This repository contains my solution to Trinity College Dublin's CS7CS4: Machine Learning module 2019
Python 3 (Jupyter Notebook)
To apply basic machine learning models on a labelled dataset to predict the target feature 'Income in EUR' on a set of unlabelled data.
I started my solution by understanding the training data. I used Pandas function describe() to perform statistical analysis and visualization library seaborn to picturize any established patterns/shapes.
Data Cleaning
- NULL values: I chose to fill all missing values within the dataset with Mode of the respective column, keeping in mind the training set was not huge and I could possibly lose important data.
- Encoding: Categorical features were transformed using target encoding for one-hot encoding exponentially increased my data size making it extremely difficult for the models to provide best results.
- Noise:
- Outlier Detection: I identified outliers as the 0.01 percentile data using the function quantile. However, my experience in this assignment show outliers as an important feature and disregarding them would excessively overfit the model.
- Feature Reduction/Selection: I chose to drop 2 features namely 'Hair Color' and 'Gender' as they were of least importance and although hardly affected my RMSE score they helped speed up my model performance.
- Scaling/Normalisation:
Model Selection
- Linear Regression: This was my first model I trained my data on.
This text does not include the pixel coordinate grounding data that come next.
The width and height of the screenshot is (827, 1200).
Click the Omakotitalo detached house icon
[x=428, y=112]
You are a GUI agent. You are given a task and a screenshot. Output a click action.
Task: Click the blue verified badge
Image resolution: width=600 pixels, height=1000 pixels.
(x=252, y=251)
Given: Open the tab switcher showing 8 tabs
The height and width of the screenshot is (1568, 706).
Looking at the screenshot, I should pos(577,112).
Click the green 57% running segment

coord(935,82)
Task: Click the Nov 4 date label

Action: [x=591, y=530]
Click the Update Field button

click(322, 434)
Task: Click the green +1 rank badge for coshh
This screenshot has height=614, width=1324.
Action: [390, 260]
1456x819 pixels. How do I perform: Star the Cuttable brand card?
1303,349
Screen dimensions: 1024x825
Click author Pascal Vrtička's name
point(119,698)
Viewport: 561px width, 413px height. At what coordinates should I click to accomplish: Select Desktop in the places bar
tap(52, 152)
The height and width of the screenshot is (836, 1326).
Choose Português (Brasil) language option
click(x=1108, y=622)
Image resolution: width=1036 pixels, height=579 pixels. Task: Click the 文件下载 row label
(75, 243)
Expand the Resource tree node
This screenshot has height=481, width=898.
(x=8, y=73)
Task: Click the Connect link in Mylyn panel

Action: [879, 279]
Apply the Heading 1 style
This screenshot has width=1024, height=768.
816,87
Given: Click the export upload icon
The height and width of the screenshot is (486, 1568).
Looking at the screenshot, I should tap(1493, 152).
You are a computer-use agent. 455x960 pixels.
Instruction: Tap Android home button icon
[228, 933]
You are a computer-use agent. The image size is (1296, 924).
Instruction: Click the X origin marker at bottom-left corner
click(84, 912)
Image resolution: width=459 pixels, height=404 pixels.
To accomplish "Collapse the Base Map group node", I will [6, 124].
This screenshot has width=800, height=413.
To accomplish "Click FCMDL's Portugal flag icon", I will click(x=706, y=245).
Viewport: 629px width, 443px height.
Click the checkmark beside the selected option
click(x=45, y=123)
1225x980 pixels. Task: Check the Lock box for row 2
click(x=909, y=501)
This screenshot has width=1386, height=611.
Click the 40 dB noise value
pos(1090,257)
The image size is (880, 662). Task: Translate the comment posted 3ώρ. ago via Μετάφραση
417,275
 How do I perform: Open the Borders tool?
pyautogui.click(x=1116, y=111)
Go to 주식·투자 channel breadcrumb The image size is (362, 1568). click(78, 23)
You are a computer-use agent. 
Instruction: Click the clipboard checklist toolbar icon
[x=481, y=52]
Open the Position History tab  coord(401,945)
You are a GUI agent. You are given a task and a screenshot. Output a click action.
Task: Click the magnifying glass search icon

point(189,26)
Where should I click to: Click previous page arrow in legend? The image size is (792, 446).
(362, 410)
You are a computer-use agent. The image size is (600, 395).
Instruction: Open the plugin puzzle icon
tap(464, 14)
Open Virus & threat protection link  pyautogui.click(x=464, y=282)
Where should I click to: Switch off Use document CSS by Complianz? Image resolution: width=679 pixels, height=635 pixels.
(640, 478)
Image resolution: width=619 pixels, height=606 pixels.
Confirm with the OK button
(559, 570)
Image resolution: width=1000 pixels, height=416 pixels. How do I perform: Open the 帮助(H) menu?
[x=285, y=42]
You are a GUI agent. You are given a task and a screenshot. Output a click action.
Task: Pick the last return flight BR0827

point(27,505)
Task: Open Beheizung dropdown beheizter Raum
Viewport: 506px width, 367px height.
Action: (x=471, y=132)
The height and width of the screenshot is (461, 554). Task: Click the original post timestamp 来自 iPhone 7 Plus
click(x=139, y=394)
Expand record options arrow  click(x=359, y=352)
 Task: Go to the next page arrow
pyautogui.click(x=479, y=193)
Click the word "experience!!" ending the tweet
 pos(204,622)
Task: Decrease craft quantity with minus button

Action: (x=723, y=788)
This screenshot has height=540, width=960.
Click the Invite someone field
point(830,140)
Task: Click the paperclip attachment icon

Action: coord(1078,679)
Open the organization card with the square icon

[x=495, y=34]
I used this model on one-hot encoding and it gave me an RMS Error of ~79,000.
- Polynomial Regression: I tried polynomial regression as an attempt to optimize my performance on my linear regression model. This however did not help to provide any significant improvements.
- Random Forest: This model was the best performing model on my data when one-hot encoded. It reduced my RMSE score from 79,000 to 76,000. Later, using target encoding this model again performed well but not better than XGBoost.
- SVM: Support Vector Machine was comparitively slower model to train and did not perform well in either of the two encoding methodologies used.
- XGBoost: This was by far the best fit model for the problem, which not only was fast to train but provided exceptional training results. This model reduced my error from 76,000 to 60,000 with target encoding.
- Decision Trees: Decision trees being a classification model did not help in the current problem.
- KNN: I believe the results for this model were skewed even after GridSearchCV optimization because of the data being synthetic.
Optimization Strategies I used cross validation and grid search techniques to overcome overfitting and determining the best paramter combination for the problem in hand. I also played around with multiple models to train my dataset. Best results were obtained when I transformed my data using PolynomialFeatures and training my model on those transformed features using XGBoost.